Artistiquement Transparent est un peu comme Edison Fantasy Science : une oeuvre de jeunesse, qui forcément pêche pas mal coté dessin, il faut l'avouer n'est pas très sexy. Grimaces involontaires des personnages, problèmes de proportions, trait parfois disgracieux pourront rebuter. Il n'y a même pas, finalement, le charme que l'on pouvait malgré tout trouver sur EFS. Le style s'améliore tout de même sur les derniers tomes en devenant plus joli, mais reste néanmoins loin des canons du genre. Ceci dit Transparent ne se lit pas pour ses dessins, ni même pour ses phases d'action. Transparent se lit quasiment comme un roman. On l'apprécie pour son fond scénaristique, sociologique voire philosophique quasi inépuisable. Le tout sans être élitiste une seule seconde, bien entendu.
Le récit se déroule de nos jours. Dans une société qui pourrait être la nôtre. A ceci près que depuis quelques dizaines d'années un mal étrange est apparu dans la population, et touche environ une personne sur 10 millions. Elle consiste en une malformation cervicale ayant pour effet incongru de rendre toutes les pensées et les émotions de la victime complètement audibles par toute tierce personne dans un rayon de 50 mètres ! Ces personnes sont appelées les Transparents. C'est un peu de la télépathie finalement mais à l'envers, puisque la personne n'a aucunement conscience de cette porosité mentale. Non content d'inventer un concept déjà génial, l'auteur double la mise en ajoutant une couche d'enjeu absolument machiavélique : les Transparents se sont TOUS révélés, au fil du temps, des génies absolument incontournables dans leur domaine de compétence, qu'il soit scientifique, culturel ou économique. Donc là ou la société aurait pu se ficher éperdument de ces phénomènes, elle se met tout à coup en devoir de les considérer comme trésors nationaux dans chaque pays, et de les protéger de tout ce qui pourrait leur nuire, à commencer par la conscience d'eux mêmes !
Car oui, imaginez donc le tableau : si les 3 premières pages sont hilarantes d'entrée de jeu, c'est pour mieux laisser entrevoir toute la problématique du sujet. Et encore, à ce stade on est très loin de se douter de tous les revers que peut engendrer une telle situation.

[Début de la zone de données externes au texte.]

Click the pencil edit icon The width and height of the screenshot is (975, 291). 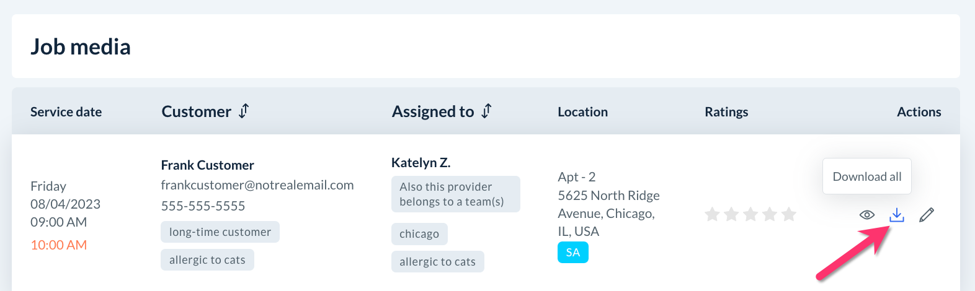point(927,215)
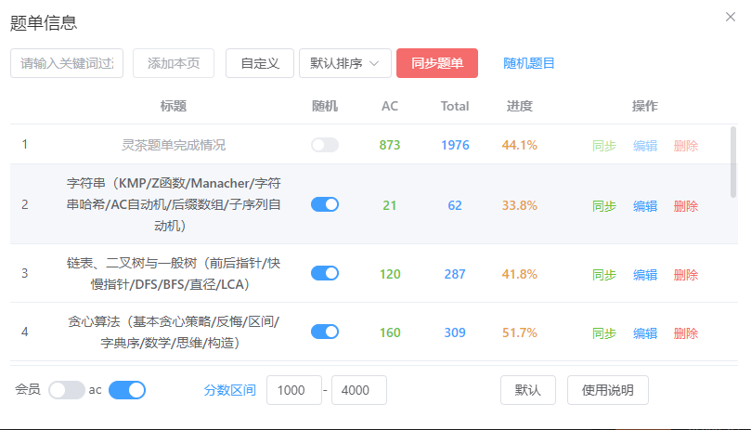Enable the 会员 toggle

coord(66,390)
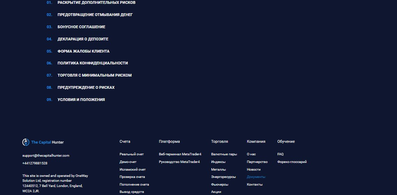Click The Capital Hunter logo icon
The width and height of the screenshot is (397, 195).
tap(26, 142)
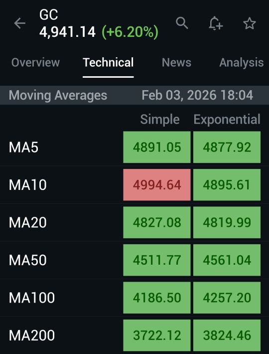The image size is (269, 354).
Task: Open the search magnifier icon
Action: 182,23
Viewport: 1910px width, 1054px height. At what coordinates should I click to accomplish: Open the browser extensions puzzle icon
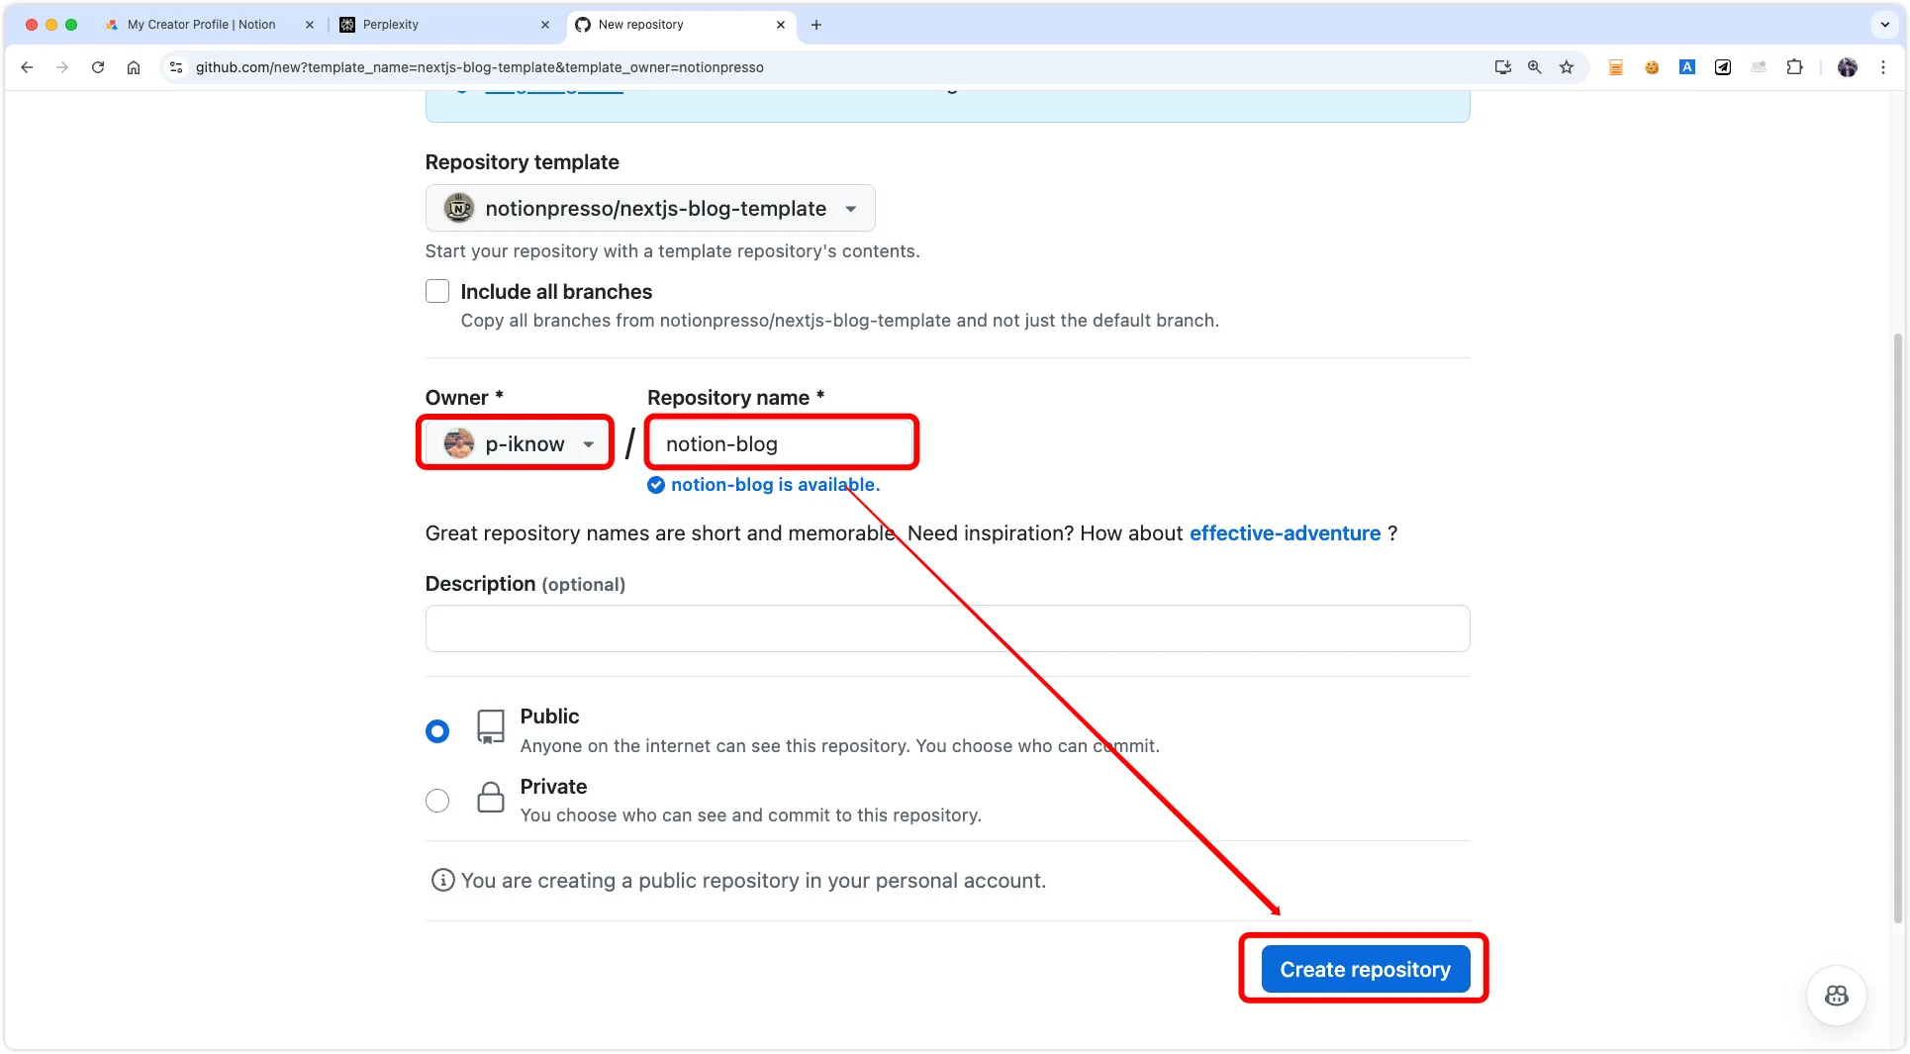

Ainsi graphiquement ça reste très lisible : les dialogues parlés sont normaux tandis que les pensées audibles sont écrites en majuscules bien droites. L'auteur, au delà du fond assez grave, arrive à jouer avec ces situations de manière vraiment très drôle. Les dialogues sont un régal et rendent les personnages vraiment attachants et très humains, sans passer par le physique ou des actes héroiques. Juste des gens honnêtes au possible (même plus), capables de vous faire hurler de rire et de vous angoisser en l'espace de quelques cases.
Pour ce soir je ne vais pas trop en faire, car ça reste malgré tout que le premier coup dans les roubignoles du chaton et j'espère en donner d'autres. Je vais donc simplement présenter un peu les personnages et l'univers.
L'histoire se déroule au Japon. On y suit notre premier Transparent, Yukio Nishiyama, thésard dans une fac de physique, et futur grand espoir du Japon dans ce domaine (pressenti pour être Prix Nobel, entre autre). Ce dernier est suivi à son insu par la narratrice Yoko Komatsu, un membre du Bureau déguisée en camarade étudiante pour le surveiller d'encore plus près.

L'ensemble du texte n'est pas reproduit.